AS (SELECT foo FROM BAR)
WITH OPTIONS ();

List Models

function ListModels() -> List[UUID, Status]


Example response:

{
  "models":[
    { "modelUUID": "abcdef0123", "status": "deployed" },
    { "modelUUID": "1234567890", "status": "training" }
  ]
}

Show Model Config

function GetModelConfig(UUID) -> Config


Example response:

{
  "inputs":[
      {
        "name":"customerAge",
        "type":"numeric"
      },
      {
        "name":"activeInLastMonth",
        "type":"binary"
      }
  ],
  "outputs":[
      {
        "name":"canceledMembership",
        "type":"binary"
      }
  ],
  "modelOptions": {},
  "data":{
      "sourceType":"snowflake",
      "query":"SELECT foo FROM bar WHERE baz"
  }
}


The response here is essentially a pared-down version of the original training configuration.

Get Model Status

function GetModelStatus(UUID) -> Status


Example response:

{
  "status": "errored",
  "message": "Failed to train"
}


Get Model Metrics

Get core evaluation metrics for a trained model.
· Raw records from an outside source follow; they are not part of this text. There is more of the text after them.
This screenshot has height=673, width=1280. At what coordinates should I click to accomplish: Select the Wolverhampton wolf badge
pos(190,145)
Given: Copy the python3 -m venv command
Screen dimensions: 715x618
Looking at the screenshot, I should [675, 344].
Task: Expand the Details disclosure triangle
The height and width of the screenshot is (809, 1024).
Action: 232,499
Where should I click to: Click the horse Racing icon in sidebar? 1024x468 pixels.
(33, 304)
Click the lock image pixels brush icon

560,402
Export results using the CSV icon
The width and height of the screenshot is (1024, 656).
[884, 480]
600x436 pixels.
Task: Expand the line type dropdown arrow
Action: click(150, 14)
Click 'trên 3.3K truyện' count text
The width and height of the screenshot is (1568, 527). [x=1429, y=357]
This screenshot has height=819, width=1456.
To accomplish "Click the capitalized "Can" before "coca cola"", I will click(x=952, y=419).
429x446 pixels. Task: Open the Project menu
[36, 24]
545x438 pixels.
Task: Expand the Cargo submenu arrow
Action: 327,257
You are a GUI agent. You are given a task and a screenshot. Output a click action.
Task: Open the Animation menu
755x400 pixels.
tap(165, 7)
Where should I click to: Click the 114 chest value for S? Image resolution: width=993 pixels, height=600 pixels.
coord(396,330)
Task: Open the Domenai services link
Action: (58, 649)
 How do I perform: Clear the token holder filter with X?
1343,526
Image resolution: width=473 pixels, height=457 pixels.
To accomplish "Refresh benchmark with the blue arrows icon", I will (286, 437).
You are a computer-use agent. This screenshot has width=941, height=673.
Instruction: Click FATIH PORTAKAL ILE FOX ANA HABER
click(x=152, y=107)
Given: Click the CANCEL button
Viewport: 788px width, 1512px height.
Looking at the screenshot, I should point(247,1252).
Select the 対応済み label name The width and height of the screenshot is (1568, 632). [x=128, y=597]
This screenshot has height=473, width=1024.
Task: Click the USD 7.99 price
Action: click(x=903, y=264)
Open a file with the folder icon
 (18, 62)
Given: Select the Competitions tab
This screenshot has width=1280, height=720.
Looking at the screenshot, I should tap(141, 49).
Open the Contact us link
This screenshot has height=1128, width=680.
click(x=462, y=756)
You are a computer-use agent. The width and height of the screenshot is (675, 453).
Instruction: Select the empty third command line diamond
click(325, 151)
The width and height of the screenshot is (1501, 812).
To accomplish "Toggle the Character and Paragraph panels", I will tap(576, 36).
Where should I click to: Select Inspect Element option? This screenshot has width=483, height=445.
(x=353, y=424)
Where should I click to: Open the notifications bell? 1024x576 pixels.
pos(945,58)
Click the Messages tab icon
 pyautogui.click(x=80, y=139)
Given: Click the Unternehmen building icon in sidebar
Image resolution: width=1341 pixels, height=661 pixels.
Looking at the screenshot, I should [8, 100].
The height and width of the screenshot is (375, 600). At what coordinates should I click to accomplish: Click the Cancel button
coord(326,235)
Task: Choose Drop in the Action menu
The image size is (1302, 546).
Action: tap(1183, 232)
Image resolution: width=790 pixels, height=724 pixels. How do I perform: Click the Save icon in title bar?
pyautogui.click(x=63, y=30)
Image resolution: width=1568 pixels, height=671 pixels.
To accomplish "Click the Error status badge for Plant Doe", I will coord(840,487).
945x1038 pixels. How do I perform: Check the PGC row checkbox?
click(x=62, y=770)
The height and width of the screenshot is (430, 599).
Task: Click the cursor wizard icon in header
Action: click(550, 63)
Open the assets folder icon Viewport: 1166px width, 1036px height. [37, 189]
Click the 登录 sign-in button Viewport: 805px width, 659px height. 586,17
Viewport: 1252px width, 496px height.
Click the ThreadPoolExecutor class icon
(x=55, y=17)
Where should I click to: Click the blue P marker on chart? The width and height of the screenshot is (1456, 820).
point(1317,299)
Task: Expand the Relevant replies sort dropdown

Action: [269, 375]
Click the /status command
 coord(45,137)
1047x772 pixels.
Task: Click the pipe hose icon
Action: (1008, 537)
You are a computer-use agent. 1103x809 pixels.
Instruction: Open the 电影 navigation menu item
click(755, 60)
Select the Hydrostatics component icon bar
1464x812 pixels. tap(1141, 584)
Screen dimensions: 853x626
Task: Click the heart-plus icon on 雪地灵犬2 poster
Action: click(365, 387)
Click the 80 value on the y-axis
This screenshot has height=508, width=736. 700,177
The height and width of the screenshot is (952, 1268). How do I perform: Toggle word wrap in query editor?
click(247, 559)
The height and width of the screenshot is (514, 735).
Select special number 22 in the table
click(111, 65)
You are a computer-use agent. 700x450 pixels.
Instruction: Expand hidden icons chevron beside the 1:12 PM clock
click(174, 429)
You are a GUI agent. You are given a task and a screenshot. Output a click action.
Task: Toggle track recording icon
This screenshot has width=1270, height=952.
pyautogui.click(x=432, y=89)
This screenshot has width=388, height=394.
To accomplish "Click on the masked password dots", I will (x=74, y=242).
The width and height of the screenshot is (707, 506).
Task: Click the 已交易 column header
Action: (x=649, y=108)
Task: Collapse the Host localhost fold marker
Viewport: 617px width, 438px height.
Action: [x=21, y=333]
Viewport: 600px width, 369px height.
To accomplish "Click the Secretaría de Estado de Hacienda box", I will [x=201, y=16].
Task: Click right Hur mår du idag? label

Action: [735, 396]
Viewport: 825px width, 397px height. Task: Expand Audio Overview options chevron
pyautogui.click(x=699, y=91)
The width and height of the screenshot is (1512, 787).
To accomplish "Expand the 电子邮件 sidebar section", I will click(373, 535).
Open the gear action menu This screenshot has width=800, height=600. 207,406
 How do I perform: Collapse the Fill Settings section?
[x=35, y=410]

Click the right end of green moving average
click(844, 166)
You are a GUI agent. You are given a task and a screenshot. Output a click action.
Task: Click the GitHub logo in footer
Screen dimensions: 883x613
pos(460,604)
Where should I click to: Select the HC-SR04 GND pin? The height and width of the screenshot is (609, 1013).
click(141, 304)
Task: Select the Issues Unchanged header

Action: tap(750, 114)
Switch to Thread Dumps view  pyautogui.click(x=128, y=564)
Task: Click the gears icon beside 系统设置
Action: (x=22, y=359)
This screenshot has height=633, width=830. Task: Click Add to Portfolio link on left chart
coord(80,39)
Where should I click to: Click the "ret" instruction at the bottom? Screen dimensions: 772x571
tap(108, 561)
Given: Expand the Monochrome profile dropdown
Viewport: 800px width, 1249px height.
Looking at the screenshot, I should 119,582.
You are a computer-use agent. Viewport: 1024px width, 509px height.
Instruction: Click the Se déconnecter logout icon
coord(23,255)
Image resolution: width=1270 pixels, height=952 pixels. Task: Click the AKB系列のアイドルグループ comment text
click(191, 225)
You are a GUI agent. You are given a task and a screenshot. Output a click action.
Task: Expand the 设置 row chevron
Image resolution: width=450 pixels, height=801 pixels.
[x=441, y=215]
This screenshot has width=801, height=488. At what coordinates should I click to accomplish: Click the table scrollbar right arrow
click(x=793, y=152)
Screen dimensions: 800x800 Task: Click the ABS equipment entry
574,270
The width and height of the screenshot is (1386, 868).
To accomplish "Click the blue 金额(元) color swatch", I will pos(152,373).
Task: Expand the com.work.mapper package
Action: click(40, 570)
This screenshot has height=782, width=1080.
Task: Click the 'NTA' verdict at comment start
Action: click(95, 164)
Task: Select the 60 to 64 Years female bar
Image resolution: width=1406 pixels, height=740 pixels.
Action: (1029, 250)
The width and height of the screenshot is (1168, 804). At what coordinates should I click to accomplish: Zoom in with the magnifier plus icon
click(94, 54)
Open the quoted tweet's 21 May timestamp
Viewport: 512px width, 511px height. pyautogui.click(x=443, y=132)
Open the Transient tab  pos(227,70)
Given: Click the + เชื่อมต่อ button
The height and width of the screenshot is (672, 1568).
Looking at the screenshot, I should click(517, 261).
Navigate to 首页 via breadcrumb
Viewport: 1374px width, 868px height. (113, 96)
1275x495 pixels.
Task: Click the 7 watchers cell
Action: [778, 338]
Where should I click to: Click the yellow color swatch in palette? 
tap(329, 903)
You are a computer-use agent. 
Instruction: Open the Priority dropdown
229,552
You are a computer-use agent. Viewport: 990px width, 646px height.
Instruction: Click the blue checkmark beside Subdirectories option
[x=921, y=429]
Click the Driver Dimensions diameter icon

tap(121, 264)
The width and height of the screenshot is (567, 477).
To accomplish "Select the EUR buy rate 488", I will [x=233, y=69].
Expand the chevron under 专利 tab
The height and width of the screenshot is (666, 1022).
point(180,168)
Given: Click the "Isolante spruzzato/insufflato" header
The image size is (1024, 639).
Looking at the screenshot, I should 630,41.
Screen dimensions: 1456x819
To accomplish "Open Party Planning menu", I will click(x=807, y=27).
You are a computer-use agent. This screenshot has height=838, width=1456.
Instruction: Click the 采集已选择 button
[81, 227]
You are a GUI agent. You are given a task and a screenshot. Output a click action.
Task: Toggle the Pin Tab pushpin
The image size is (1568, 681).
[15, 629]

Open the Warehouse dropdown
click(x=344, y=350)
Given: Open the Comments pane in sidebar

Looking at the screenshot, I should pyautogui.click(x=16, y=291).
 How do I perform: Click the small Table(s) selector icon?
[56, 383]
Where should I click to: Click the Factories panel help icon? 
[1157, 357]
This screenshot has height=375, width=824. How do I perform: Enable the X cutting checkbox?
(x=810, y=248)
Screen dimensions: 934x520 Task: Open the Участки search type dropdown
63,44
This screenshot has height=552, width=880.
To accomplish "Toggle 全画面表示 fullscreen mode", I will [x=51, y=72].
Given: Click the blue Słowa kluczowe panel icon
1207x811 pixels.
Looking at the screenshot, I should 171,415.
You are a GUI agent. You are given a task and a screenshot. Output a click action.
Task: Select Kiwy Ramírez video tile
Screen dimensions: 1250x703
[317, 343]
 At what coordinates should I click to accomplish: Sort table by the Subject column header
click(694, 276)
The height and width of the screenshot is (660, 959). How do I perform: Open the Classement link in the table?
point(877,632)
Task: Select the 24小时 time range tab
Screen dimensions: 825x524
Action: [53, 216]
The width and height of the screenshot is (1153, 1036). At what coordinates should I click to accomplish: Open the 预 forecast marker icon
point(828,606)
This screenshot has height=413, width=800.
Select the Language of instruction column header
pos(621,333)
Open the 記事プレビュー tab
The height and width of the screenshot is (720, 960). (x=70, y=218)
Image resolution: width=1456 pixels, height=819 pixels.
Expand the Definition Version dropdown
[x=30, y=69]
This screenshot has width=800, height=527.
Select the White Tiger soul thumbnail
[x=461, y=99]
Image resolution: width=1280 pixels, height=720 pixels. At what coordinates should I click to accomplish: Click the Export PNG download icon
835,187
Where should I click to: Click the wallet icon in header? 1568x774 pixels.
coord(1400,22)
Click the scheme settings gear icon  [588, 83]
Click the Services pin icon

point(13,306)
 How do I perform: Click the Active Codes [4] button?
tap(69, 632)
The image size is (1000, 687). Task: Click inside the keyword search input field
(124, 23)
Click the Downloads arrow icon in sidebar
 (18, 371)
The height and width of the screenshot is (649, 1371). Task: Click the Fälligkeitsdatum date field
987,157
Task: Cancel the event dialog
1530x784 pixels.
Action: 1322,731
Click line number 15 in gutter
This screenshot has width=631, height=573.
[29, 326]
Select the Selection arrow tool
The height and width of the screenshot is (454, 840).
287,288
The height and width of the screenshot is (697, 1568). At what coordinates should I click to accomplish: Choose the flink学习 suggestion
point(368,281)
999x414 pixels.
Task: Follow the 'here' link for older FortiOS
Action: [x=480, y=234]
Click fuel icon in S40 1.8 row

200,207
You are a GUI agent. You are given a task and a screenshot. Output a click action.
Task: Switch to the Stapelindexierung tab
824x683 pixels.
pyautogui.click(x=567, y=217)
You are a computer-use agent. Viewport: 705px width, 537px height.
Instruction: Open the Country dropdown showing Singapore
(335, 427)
function GetModelMetrics(UUID) -> Metrics


Example response:

{
  "accuracy":0.781,
  "lossType":"cross-entropy",
  "loss":0.0238
}


Predict Using Trained Model

function PredictWithModel(UUID, dataConfig) -> Predictions


Example params

{
  "uuid": "abcdef12345",
  "data":{
      "sourceType":"snowflake",
      "endpoint":"some/endpoint",
      "bearerToken":"...",
      "query":"SELECT foo FROM bar WHERE baz"
  }
}

    

A very similar data stanza to the train request, designating the feature data on which to predict.

Example response (as JSON here for convenience, not necessarily for large responses):

{
  "data":[
      {
        "customerAge":2,
        "activeInLastMonth":"false",
        "predicted__canceledSubscription":"true"
      },
      {
        "customerAge":9,
        "activeInLastMonth":"true",
        "predicted__canceledSubscription":"false"
      }
  ]
}


Note that directly returning a large response set is not a good idea. In practice, the results could be streamed through something like a persistent socket connection.